**Required task**. Copy the listing below verbatim, line by line, keeping every character, space, and line break unchanged.

___

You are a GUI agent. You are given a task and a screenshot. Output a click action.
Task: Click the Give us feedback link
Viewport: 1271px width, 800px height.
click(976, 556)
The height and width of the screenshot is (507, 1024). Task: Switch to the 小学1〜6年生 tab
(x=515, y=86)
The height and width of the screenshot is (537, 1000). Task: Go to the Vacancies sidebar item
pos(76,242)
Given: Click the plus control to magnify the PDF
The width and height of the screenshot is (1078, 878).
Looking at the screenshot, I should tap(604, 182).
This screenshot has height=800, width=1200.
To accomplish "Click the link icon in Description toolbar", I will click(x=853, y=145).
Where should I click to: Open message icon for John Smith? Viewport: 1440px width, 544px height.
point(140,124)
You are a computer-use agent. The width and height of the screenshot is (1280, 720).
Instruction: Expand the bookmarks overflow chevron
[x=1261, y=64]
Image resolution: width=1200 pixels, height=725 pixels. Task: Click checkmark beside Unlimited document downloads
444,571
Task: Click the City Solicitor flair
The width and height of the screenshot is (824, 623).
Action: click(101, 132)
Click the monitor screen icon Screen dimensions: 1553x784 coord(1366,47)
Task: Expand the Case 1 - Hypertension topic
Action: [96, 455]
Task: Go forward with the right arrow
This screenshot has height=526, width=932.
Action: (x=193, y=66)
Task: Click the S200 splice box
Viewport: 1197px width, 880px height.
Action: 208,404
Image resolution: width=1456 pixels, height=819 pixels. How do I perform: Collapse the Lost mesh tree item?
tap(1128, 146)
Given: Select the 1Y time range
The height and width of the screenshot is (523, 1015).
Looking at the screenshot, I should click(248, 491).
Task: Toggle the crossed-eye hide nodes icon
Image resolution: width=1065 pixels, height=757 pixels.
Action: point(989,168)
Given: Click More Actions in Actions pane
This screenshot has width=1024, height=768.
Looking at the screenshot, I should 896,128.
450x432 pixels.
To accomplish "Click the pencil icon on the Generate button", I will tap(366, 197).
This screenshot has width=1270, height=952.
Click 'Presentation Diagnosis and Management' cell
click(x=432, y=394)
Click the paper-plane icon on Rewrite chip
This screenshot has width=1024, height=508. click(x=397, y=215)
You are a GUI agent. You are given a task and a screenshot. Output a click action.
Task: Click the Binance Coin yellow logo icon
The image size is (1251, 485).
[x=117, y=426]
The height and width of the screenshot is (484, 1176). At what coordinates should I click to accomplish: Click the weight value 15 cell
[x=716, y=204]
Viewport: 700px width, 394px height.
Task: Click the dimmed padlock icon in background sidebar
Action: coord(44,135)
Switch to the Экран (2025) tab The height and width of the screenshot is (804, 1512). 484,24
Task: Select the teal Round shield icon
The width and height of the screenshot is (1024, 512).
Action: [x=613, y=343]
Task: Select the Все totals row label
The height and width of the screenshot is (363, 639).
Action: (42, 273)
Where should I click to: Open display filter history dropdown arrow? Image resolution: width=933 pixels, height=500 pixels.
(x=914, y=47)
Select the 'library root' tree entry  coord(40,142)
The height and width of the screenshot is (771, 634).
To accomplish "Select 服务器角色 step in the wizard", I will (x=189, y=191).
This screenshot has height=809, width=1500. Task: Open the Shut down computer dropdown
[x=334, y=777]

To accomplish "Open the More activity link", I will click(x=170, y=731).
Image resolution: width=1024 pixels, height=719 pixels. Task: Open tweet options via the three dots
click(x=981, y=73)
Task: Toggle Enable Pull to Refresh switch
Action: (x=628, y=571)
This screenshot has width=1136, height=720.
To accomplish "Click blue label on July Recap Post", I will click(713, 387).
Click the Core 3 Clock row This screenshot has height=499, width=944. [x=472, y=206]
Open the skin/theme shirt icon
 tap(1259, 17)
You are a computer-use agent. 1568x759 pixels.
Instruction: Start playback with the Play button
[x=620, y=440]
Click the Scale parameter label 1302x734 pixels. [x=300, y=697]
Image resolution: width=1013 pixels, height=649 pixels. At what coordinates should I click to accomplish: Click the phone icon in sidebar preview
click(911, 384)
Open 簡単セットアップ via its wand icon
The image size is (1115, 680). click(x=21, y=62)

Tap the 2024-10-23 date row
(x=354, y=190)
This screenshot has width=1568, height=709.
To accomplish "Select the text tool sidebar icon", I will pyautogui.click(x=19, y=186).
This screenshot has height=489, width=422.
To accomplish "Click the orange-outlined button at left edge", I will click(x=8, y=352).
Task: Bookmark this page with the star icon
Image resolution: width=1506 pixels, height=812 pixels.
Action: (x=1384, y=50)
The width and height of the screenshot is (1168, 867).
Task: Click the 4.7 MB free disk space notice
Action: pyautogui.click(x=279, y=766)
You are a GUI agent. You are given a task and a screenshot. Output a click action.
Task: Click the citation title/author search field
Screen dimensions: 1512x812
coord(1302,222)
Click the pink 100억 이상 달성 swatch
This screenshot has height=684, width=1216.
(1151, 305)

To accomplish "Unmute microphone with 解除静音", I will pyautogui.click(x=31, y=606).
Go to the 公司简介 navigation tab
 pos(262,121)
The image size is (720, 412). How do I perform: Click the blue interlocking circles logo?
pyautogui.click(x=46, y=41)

___

**Exercise output**.
You are a GUI agent. You are given a task and a screenshot. Output a click action.
Task: Click the Give us feedback link
Viewport: 1271px width, 800px height.
click(976, 556)
The height and width of the screenshot is (507, 1024). Task: Switch to the 小学1〜6年生 tab
(x=515, y=86)
The height and width of the screenshot is (537, 1000). Task: Go to the Vacancies sidebar item
pos(76,242)
Given: Click the plus control to magnify the PDF
The width and height of the screenshot is (1078, 878).
Looking at the screenshot, I should tap(604, 182).
This screenshot has height=800, width=1200.
To accomplish "Click the link icon in Description toolbar", I will click(x=853, y=145).
Where should I click to: Open message icon for John Smith? Viewport: 1440px width, 544px height.
point(140,124)
You are a computer-use agent. The width and height of the screenshot is (1280, 720).
Instruction: Expand the bookmarks overflow chevron
[x=1261, y=64]
Image resolution: width=1200 pixels, height=725 pixels. Task: Click checkmark beside Unlimited document downloads
444,571
Task: Click the City Solicitor flair
The width and height of the screenshot is (824, 623).
Action: click(101, 132)
Click the monitor screen icon Screen dimensions: 1553x784 coord(1366,47)
Task: Expand the Case 1 - Hypertension topic
Action: [96, 455]
Task: Go forward with the right arrow
This screenshot has height=526, width=932.
Action: (x=193, y=66)
Task: Click the S200 splice box
Viewport: 1197px width, 880px height.
Action: 208,404
Image resolution: width=1456 pixels, height=819 pixels. How do I perform: Collapse the Lost mesh tree item?
tap(1128, 146)
Given: Select the 1Y time range
The height and width of the screenshot is (523, 1015).
Looking at the screenshot, I should click(248, 491).
Task: Toggle the crossed-eye hide nodes icon
Image resolution: width=1065 pixels, height=757 pixels.
Action: point(989,168)
Given: Click More Actions in Actions pane
This screenshot has width=1024, height=768.
Looking at the screenshot, I should 896,128.
450x432 pixels.
To accomplish "Click the pencil icon on the Generate button", I will tap(366, 197).
This screenshot has width=1270, height=952.
Click 'Presentation Diagnosis and Management' cell
click(x=432, y=394)
Click the paper-plane icon on Rewrite chip
This screenshot has width=1024, height=508. click(x=397, y=215)
You are a GUI agent. You are given a task and a screenshot. Output a click action.
Task: Click the Binance Coin yellow logo icon
The image size is (1251, 485).
[x=117, y=426]
The height and width of the screenshot is (484, 1176). At what coordinates should I click to accomplish: Click the weight value 15 cell
[x=716, y=204]
Viewport: 700px width, 394px height.
Task: Click the dimmed padlock icon in background sidebar
Action: coord(44,135)
Switch to the Экран (2025) tab The height and width of the screenshot is (804, 1512). 484,24
Task: Select the teal Round shield icon
The width and height of the screenshot is (1024, 512).
Action: [x=613, y=343]
Task: Select the Все totals row label
The height and width of the screenshot is (363, 639).
Action: (42, 273)
Where should I click to: Open display filter history dropdown arrow? Image resolution: width=933 pixels, height=500 pixels.
(x=914, y=47)
Select the 'library root' tree entry  coord(40,142)
The height and width of the screenshot is (771, 634).
To accomplish "Select 服务器角色 step in the wizard", I will (x=189, y=191).
This screenshot has height=809, width=1500. Task: Open the Shut down computer dropdown
[x=334, y=777]

To accomplish "Open the More activity link", I will click(x=170, y=731).
Image resolution: width=1024 pixels, height=719 pixels. Task: Open tweet options via the three dots
click(x=981, y=73)
Task: Toggle Enable Pull to Refresh switch
Action: (x=628, y=571)
This screenshot has width=1136, height=720.
To accomplish "Click blue label on July Recap Post", I will click(713, 387).
Click the Core 3 Clock row This screenshot has height=499, width=944. [x=472, y=206]
Open the skin/theme shirt icon
 tap(1259, 17)
You are a computer-use agent. 1568x759 pixels.
Instruction: Start playback with the Play button
[x=620, y=440]
Click the Scale parameter label 1302x734 pixels. [x=300, y=697]
Image resolution: width=1013 pixels, height=649 pixels. At what coordinates should I click to accomplish: Click the phone icon in sidebar preview
click(911, 384)
Open 簡単セットアップ via its wand icon
The image size is (1115, 680). click(x=21, y=62)

Tap the 2024-10-23 date row
(x=354, y=190)
This screenshot has width=1568, height=709.
To accomplish "Select the text tool sidebar icon", I will pyautogui.click(x=19, y=186).
This screenshot has height=489, width=422.
To accomplish "Click the orange-outlined button at left edge", I will click(x=8, y=352).
Task: Bookmark this page with the star icon
Image resolution: width=1506 pixels, height=812 pixels.
Action: (x=1384, y=50)
The width and height of the screenshot is (1168, 867).
Task: Click the 4.7 MB free disk space notice
Action: pyautogui.click(x=279, y=766)
You are a GUI agent. You are given a task and a screenshot. Output a click action.
Task: Click the citation title/author search field
Screen dimensions: 1512x812
coord(1302,222)
Click the pink 100억 이상 달성 swatch
This screenshot has height=684, width=1216.
(1151, 305)

To accomplish "Unmute microphone with 解除静音", I will pyautogui.click(x=31, y=606).
Go to the 公司简介 navigation tab
 pos(262,121)
The image size is (720, 412). How do I perform: Click the blue interlocking circles logo?
pyautogui.click(x=46, y=41)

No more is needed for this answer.